Kátia é a primeira transexual eleita a um cargo político no Brasil, país que lidera o ranking de assassinatos de transexuais. A bela trajetória política da piauiense que enfrentou preconceitos até se tornar respeitada na comunidade.

Crítica

Tapety é um dos sobrenomes mais respeitados do Piauí, de uma das mais tradicionais famílias ligadas à política naquele estado. E é também o complemento do nome de Kátia, figura central desse interessante documentário dirigido por Karla Holanda, aqui no seu primeiro longa-metragem. Após uma interessante carreira como curta-metragista – ela assinou cerca de 10 trabalhos neste formato desde sua estreia como realizadora, em 1992 – Holanda escolheu essa figura pública para acompanhar durante 20 dias e, assim, fazer um registro que reflita com a maior amplitude possível esta personagem. Kátia Tapety ganha esse olhar também por estar ligada à política, mas vai além disso: travesti, foi a primeira do Brasil a ser eleita a um cargo público (no início como vereadora, depois como vice-prefeita). E essa personalidade única mais do que justifica a atenção aqui despertada.

Kátia, o filme, começa com uma frase forte: “meu pai sempre foi muito direto ao dizer que todo homossexual devia mesmo era morrer”. Quem diz isso é Kátia Tapety, mas a declaração não vem seguida de angústia ou tristeza. É mais uma lembrança, uma recordação de algo que já passou e que lhe ajudou a construir a força e a determinação que hoje apresenta. Kátia nasceu como José, numa pequena cidade de apenas 8 mil habitantes no sertão do Piauí. Desde pequeno José sabia que, no seu íntimo, era Kátia. O pai o tirou ainda criança da escola para não causar vergonha à família. Os outros meninos o chamavam de “mulherzinha”, e ele nunca ficou chateado com isso, porque afinal era o que queria ser. Terminou seus estudos em casa, depois foi enviado para uma cidade menor ainda – Colônia do Piauí – para ficar afastado. Lá José virou Kátia. E nunca se arrependeu. Hoje é uma mulher esclarecida, que luta por seus direitos e briga por uma cidade melhor com o mesmo afinco que corta o capim para alimentar as vacas que cria ou que alimenta o cabrito recém nascido. Como ela mesmo diz “sou pau pra toda obra, sou mulher, sou macho, sou tudo”.

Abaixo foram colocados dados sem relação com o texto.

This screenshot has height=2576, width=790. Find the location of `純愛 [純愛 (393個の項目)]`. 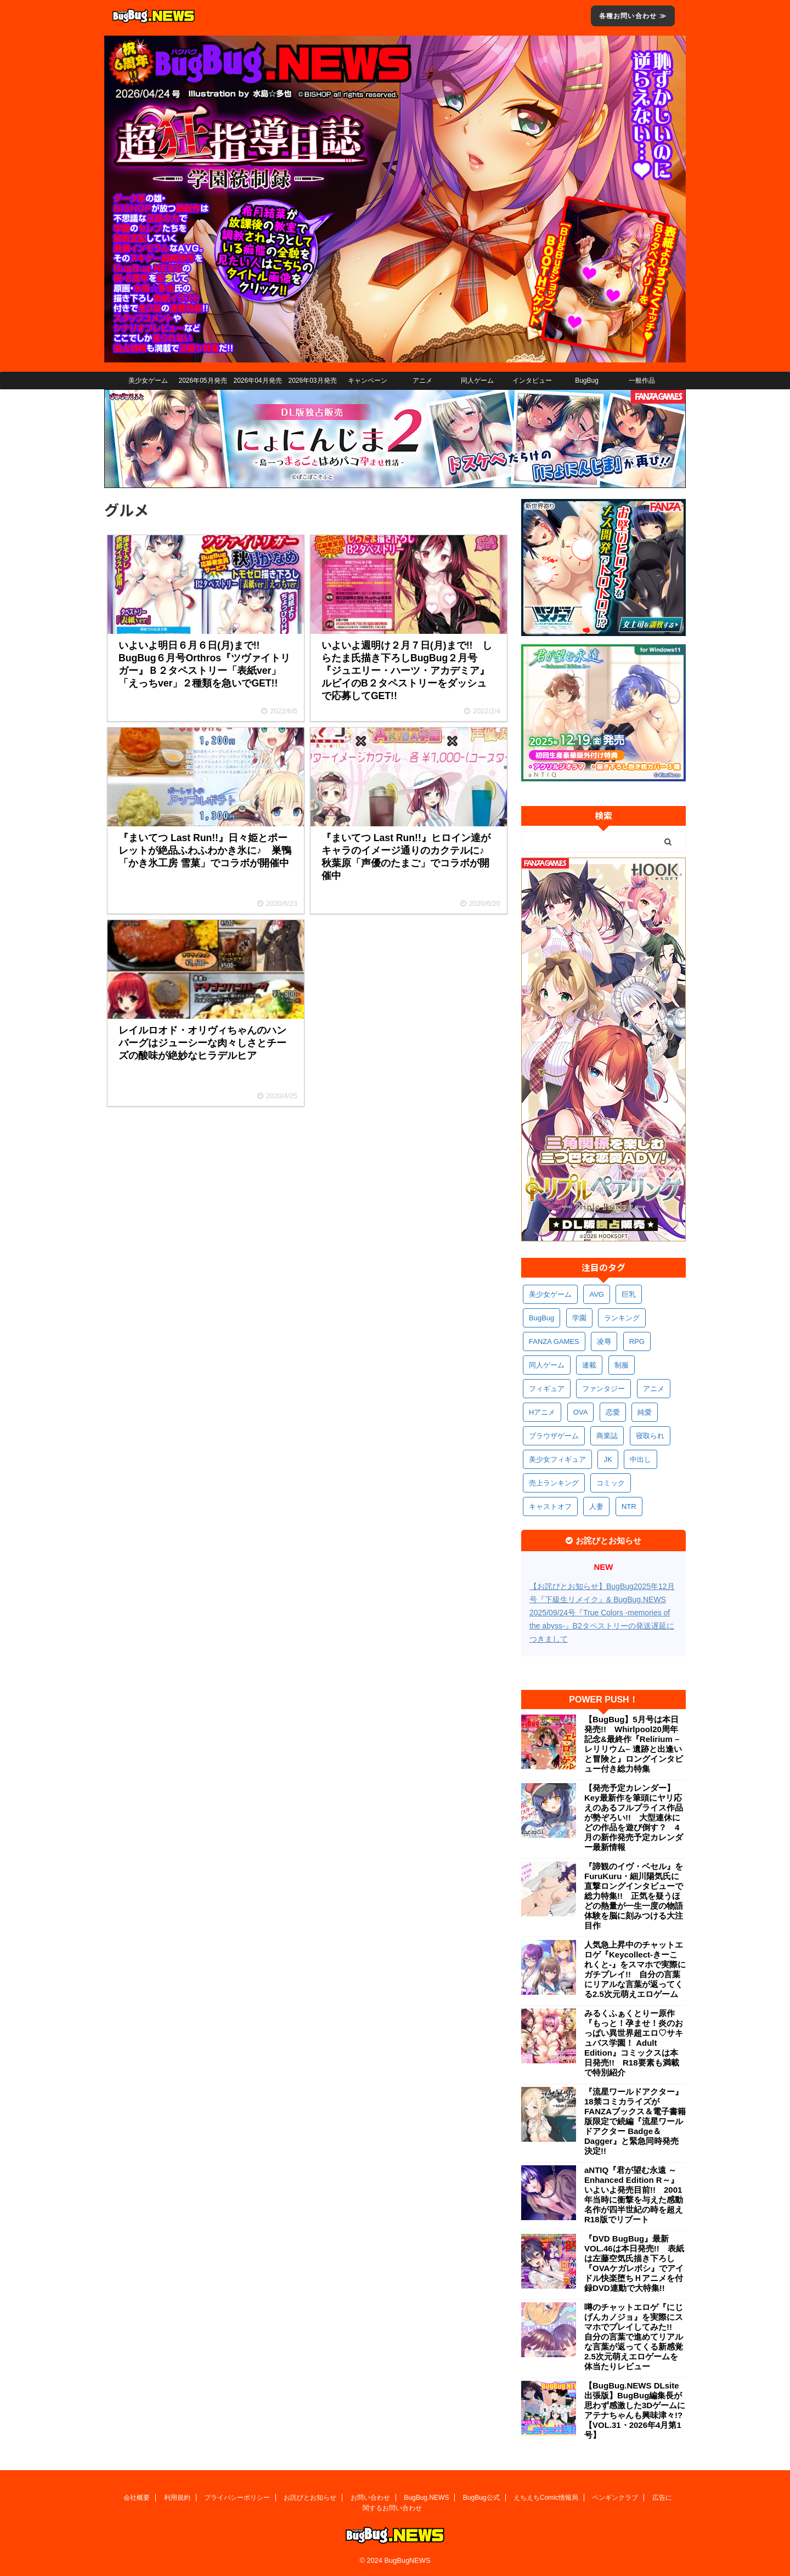

純愛 [純愛 (393個の項目)] is located at coordinates (644, 1412).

Por três vezes seguidas Kátia Tapety foi eleita como a vereadora mais votada da cidade de Oeiras, além de ter exercido o cargo de vice-prefeita entre 2004 e 2008. Foi casada com um homem por mais de 20 anos e é mãe de três crianças adotadas. Com quase 60 anos, impõe respeito e admiração por onde passa. É, enfim, uma figura querida e estimada por todos. O documentário Kátia é bastante feliz em produzir esse registro, porém sem se ater a muitos detalhes. Não se trata de uma obra didática, e sim muito mais emocional. Durante o período em que as câmeras acompanharam a retratada ouvimos basicamente a sua voz, com alguns poucos acréscimos – o único irmão que sempre a apoiou, alguns vizinhos e amigos. Mas a força está mesmo em Kátia, e Holanda sabe disso. Sem muitas distrações, vai direto ao ponto, e nesse processo conquista o espectador. Por outro lado, há muito pouco sobre as batalhas que essa mulher enfrentou, sobre o preconceito e as dificuldades com que precisou lidar, e principalmente sobre como um rapaz negro, de família humilde e morador do interior conseguiu se transformar nessa senhora alegre e colorida, com todas as conquistas que foi somando pelo caminho.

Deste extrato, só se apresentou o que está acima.